Although the book doesn't dwell extensively on the eggs of non-birds, we do see some commonalities, like how egg-laying mammals are hatched with an egg-tooth. And we see some differences: for example that birds' eggs have a hard shell, unlike reptile eggs, which poses a unique set of challenges, like how to store enough water to support an embryo from the time the egg is laid to the time the chick emerges.

But the solutions that evolution has generated aren't foolproof, by any means, and hatching success is highly variable. Birkhead was, of course, aware of this when he chose his title "The Most Perfect Thing." The number of things that can possibly go wrong for an egg are legion, and attempts to combat one problem often create trade-offs that make the egg more vulnerable in some other respect.
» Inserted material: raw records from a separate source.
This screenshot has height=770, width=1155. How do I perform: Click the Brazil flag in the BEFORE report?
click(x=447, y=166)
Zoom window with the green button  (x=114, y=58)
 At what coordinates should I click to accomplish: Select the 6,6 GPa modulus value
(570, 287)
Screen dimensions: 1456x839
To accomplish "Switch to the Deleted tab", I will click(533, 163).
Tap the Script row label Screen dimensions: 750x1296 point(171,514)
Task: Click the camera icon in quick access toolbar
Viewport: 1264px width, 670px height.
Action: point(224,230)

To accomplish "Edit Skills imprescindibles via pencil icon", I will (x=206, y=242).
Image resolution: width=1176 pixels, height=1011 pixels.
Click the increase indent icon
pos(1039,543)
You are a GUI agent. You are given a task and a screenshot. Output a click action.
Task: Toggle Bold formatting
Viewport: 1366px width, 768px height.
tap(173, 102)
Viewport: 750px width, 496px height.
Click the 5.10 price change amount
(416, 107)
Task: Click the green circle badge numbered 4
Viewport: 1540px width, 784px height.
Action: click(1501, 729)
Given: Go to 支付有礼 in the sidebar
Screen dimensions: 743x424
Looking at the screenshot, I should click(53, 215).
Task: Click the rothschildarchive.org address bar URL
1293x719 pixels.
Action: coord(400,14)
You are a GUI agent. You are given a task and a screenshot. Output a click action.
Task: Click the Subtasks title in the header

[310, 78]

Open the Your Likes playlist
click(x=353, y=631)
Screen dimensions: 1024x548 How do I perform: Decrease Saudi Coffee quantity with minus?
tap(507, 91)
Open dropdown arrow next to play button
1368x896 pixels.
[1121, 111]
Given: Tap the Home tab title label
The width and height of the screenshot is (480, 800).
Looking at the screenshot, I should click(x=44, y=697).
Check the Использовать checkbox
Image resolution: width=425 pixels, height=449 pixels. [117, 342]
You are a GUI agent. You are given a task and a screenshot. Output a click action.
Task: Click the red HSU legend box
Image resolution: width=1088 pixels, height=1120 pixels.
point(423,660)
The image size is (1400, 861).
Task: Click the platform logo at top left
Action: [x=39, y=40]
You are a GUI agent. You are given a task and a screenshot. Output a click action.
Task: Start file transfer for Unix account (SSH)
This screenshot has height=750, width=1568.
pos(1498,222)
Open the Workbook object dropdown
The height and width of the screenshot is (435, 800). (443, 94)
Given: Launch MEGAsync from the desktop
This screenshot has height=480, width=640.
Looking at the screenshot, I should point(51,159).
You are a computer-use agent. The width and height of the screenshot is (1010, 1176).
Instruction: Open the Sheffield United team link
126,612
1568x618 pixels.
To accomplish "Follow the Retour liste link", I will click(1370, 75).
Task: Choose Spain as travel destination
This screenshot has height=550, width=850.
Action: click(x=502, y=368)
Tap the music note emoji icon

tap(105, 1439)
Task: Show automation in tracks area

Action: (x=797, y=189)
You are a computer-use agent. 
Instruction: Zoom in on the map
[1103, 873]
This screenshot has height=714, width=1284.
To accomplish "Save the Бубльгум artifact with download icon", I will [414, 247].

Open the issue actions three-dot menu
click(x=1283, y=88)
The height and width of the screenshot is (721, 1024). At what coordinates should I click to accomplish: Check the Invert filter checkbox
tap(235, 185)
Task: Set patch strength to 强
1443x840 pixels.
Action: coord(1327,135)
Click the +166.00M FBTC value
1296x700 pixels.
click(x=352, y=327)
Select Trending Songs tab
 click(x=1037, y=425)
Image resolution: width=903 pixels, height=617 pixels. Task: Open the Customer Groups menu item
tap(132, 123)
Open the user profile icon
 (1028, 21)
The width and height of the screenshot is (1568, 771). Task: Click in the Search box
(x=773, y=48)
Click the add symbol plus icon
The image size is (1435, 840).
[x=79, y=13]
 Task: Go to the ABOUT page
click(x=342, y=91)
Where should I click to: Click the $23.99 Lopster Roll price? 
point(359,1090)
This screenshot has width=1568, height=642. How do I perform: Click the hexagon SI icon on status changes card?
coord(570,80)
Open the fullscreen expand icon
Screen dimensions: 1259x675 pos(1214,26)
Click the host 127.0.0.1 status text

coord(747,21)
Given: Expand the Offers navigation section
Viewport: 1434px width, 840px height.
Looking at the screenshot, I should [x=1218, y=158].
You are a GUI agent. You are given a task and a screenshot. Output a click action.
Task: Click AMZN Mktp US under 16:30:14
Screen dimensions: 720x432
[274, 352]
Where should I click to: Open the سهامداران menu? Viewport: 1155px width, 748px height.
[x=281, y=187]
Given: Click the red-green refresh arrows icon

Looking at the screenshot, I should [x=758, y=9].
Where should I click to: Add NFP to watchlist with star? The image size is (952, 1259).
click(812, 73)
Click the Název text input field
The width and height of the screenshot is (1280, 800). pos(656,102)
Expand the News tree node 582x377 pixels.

As Birkhead explores these trade-offs it becomes clear that eggs really are the perfect compromise between myriad different selection pressures.

We think of eggs as having a small number of very uniform elements: shell, albumen, and yolk. But each layer is more complex and finely tuned to solve specific problems than we might realize. We tend to think of eggs as examples of extreme fragility, but after reading this book I came away with a much greater appreciation for their resilience. With "The Most Perfect Thing" Tim Birkhead proves he's one of ornithology's greatest popularizers. Through the passion he has for his subject and the clarity of his writing, he'll have you wondering how you ever managed to take eggs for granted.